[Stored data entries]
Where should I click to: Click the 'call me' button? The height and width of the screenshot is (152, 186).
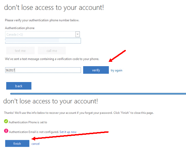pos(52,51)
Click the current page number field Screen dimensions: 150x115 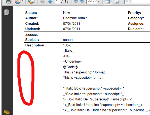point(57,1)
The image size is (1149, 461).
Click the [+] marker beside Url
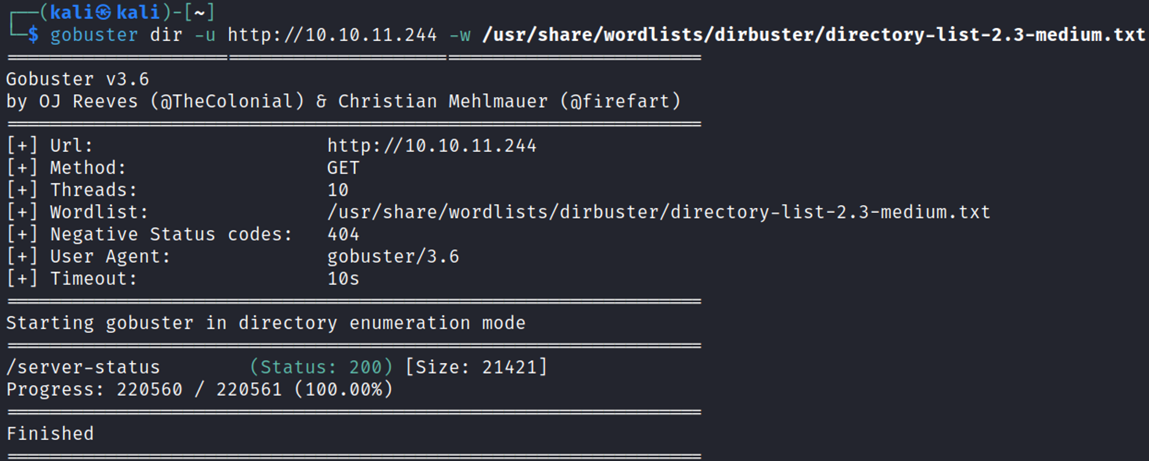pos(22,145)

[Brief]: The lines from the one containing "The image size is (1149, 461)." through the last line above are to be repeated exactly, and only those. Any pictures must be left out.

[Solution for this task]:
The image size is (1149, 461).
Click the [+] marker beside Url
pos(22,145)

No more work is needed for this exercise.